Something strange happened to GameStop Corp. GME,
Then, roughly five minutes after the market opened, GameStop shares were suddenly halted by the NYSE, which cited the “Limit Up Limit Down” rule.
When approached by MarketWatch with a request for comment, a representative for the NYSE referred MarketWatch to a section of the exchange’s website that explains the reasoning behind “LULD” halts.
According to the site, “every security has an upper and lower price band with the reference price as the mid-point. If an offer reaches the lower price band or a bid reaches the upper price band that stock will enter a limit state (a pause) for 15 seconds.”
Within the span of about 10 minutes, trading was briefly halted twice, according to data published by NYSE, which is owned by Intercontinental Exchange Inc. ICE,
After trading resumed for the second time, the price of GameStop shares started to tumble. Shares finished the session marginally higher at $28.31, with a gain of just 14 cents, or 0.5% on the day after rising more than 24% at their peak.
The immense intraday swing marked the largest bout of intraday reversal since May 26, according to Dow Jones Market Data.
During the first hour of Monday’s session, 12,696,871 shares changed hands. That’s nearly 1,200% higher than the average volume for that period over the past 30 trading sessions, according to DJMD.
So, what triggered Monday’s madness? Analysts who follow the stock aren’t sure.
Wedbush Securities analyst Michael Pachter, who has covered GameStop for years, said he didn’t see any particular reason behind Monday’s action.
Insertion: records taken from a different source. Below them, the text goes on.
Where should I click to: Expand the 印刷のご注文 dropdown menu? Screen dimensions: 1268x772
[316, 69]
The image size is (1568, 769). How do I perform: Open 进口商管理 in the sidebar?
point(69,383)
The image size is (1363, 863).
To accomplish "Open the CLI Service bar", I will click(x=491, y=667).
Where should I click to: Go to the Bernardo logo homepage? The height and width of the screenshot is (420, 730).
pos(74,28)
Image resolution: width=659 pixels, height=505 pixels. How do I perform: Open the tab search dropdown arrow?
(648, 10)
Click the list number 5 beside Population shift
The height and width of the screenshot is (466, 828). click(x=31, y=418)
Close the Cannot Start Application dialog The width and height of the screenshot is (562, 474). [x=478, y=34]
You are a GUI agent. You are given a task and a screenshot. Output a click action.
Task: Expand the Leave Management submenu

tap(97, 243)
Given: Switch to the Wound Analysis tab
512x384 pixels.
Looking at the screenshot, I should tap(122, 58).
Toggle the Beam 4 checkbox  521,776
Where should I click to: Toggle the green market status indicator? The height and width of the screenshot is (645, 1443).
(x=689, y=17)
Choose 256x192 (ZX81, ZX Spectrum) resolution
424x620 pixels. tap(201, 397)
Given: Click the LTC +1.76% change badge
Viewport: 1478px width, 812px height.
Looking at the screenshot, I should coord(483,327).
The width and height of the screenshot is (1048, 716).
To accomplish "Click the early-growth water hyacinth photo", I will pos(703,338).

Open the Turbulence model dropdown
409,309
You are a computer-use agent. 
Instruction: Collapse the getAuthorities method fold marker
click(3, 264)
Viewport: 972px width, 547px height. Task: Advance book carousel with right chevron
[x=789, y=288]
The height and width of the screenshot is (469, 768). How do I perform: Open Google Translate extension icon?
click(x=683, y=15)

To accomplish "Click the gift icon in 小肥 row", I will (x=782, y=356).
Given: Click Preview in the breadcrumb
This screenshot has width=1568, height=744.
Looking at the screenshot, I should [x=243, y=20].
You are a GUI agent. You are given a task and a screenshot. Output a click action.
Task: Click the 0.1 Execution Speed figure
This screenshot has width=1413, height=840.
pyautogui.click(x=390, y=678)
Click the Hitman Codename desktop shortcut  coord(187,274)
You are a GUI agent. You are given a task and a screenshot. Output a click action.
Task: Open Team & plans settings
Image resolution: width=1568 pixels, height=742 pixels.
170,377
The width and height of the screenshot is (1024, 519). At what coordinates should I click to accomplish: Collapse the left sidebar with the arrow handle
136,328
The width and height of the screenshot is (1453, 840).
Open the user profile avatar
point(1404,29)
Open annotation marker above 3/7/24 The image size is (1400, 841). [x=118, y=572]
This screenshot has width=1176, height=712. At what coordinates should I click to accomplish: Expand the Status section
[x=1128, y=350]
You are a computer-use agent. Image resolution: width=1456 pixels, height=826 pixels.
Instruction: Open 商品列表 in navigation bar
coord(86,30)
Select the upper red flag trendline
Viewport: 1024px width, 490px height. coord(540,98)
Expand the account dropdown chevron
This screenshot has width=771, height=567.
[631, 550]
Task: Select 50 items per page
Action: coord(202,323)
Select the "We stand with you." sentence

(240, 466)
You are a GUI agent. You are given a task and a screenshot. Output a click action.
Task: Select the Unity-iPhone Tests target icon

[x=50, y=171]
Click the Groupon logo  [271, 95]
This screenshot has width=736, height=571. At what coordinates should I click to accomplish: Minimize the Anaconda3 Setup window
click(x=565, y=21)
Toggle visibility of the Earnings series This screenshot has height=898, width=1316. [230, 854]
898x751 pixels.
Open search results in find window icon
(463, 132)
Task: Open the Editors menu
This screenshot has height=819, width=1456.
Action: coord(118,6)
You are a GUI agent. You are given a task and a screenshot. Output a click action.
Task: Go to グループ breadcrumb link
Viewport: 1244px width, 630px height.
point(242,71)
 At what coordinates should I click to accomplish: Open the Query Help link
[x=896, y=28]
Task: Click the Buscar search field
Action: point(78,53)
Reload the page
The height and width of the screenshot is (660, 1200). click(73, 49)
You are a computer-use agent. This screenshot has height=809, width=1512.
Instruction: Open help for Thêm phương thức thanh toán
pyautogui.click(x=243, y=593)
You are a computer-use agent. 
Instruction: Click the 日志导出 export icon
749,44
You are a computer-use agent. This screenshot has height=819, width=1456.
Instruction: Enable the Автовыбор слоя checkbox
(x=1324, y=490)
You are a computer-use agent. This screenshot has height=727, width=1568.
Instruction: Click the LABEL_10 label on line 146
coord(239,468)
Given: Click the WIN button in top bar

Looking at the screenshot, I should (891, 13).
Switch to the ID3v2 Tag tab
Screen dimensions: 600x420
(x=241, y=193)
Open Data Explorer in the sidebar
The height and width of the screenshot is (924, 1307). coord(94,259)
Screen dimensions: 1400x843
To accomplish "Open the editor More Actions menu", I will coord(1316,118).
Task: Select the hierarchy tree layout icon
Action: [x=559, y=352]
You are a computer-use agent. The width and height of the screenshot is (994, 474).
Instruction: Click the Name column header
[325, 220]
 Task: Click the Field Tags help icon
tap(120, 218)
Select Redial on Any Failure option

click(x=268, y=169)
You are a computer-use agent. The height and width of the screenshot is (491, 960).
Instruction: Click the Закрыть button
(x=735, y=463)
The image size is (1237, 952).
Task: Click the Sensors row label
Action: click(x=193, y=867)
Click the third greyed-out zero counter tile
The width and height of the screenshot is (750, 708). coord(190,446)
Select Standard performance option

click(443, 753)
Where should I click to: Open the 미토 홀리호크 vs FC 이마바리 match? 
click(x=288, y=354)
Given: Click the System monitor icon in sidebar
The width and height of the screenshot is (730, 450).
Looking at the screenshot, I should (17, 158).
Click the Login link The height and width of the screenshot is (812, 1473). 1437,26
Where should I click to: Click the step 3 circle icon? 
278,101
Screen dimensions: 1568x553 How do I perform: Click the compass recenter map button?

Another Wall Street analyst didn’t return a request for comment from MarketWatch.
GameStop’s investor relations department didn’t return a request for comment from MarketWatch.
On a subreddit called “Superstonk,” which is dedicated to discussing GameStop, some denizens blamed the trading halt for sabotaging Monday’s rally in the stock.
To some it recalled a now-infamous incident that occurred during the original bout of “meme stock” trading mania in January 2021.
After shares reached a closing high of nearly $350 per share, Robinhood Markets and other discount electronic brokerages decided to restrict buying of GameStop shares by their customers, causing the price to dramatically decline.
Lawmakers became incensed that brokerages had seemingly deliberately saddled customers with losses. Congressional hearings were held, and ultimately a report about the incident revealed that Robinhood’s liquidity issues were more severe than the company had let on.